Tuesday, August 04, 2015

By Jordan Furlong, Principal, Edge International & 2015 ALPMA Summit keynote speaker

Part 1 of this post, discussed the forces driving change in the legal market, the emergence of 'NewLaw' and the implications for traditional law firms.  This post discusses how traditional firms will adapt to this new environment. 

Adapting to the new environment will be a three-stage process for most law firms: First will be the recognition that things have changed and adjustments must be made. 

This recognition will occur first among firms whose financial results are suffering because of disruption from low-cost competitors and online resources, especially in consumer and small-business legal sectors. It will occur next among firms with large corporate clients that are slashing legal budgets, insourcing legal tasks to growing in-house law departments, and finding innovative and lower-cost options for much legal work both onshore and offshore.
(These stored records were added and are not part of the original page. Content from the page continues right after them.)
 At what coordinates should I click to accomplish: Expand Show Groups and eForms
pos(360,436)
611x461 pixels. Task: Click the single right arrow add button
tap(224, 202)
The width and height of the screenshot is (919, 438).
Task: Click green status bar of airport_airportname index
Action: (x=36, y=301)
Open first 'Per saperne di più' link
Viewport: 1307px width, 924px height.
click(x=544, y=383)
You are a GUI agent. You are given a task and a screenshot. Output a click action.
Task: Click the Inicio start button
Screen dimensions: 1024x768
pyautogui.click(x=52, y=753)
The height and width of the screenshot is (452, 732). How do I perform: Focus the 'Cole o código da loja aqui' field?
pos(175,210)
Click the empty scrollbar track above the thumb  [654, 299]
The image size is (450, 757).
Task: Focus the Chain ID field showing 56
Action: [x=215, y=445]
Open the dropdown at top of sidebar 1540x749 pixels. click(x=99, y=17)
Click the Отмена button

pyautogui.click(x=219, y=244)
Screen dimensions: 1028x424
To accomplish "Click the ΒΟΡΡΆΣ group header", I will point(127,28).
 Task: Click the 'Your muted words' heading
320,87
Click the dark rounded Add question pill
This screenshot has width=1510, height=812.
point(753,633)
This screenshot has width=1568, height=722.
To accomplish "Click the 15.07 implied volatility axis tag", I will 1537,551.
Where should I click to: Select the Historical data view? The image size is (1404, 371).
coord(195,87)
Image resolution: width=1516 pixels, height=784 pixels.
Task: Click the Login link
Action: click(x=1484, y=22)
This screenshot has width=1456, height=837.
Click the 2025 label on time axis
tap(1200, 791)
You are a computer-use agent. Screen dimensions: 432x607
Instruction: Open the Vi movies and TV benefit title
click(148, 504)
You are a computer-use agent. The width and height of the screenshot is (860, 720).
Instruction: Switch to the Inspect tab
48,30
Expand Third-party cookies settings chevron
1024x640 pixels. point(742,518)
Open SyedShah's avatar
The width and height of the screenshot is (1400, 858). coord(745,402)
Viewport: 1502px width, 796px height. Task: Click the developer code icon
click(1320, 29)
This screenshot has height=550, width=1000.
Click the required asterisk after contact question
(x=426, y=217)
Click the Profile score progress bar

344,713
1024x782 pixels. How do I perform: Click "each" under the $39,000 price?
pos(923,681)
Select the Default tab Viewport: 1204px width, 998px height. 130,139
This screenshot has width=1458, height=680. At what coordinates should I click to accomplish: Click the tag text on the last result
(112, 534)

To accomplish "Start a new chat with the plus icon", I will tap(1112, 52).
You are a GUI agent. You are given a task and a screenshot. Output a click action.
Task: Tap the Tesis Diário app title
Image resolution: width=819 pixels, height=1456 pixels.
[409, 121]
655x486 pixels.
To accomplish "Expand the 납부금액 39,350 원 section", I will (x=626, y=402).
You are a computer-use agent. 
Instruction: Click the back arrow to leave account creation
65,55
Last to feel the effects will be the truly elite and specialised firms dominant in their fields and best insulated from these changes — but even these firms will eventually find that insulation is not immunisation. 

In the long run, there will be no exceptions.

But recognition is one thing; action is another. 

Noticing these changes is the job of the firm’s leaders, but persuading their colleagues of what they see isn’t always easy: invariably, at least one partner will deny the reality of change or will insist that his or her practice area will be unaffected, and others will agree. 

Gather evidence of change

This is the point at which the leaders must gather evidence of change from across the profession and, more importantly, from within the firm itself, through a detailed examination of relevant financial metrics and leading indicators of financial trends. Not enough firms treat their internal financial data with as much respect as they should, or look at profitability from the perspective of the enterprise as a whole rather than individual shareholders. These are dangerous management habits, and in this environment, they can prove fatal.

Most significantly, firms should call in representatives of their key clients to deliver wake-up calls to any lawyers who prefer to keep hitting the snooze button. If law firms are in any real doubt about the new competitive landscape and its implications, their clients should be only to happy to enlighten them in the clearest terms possible. 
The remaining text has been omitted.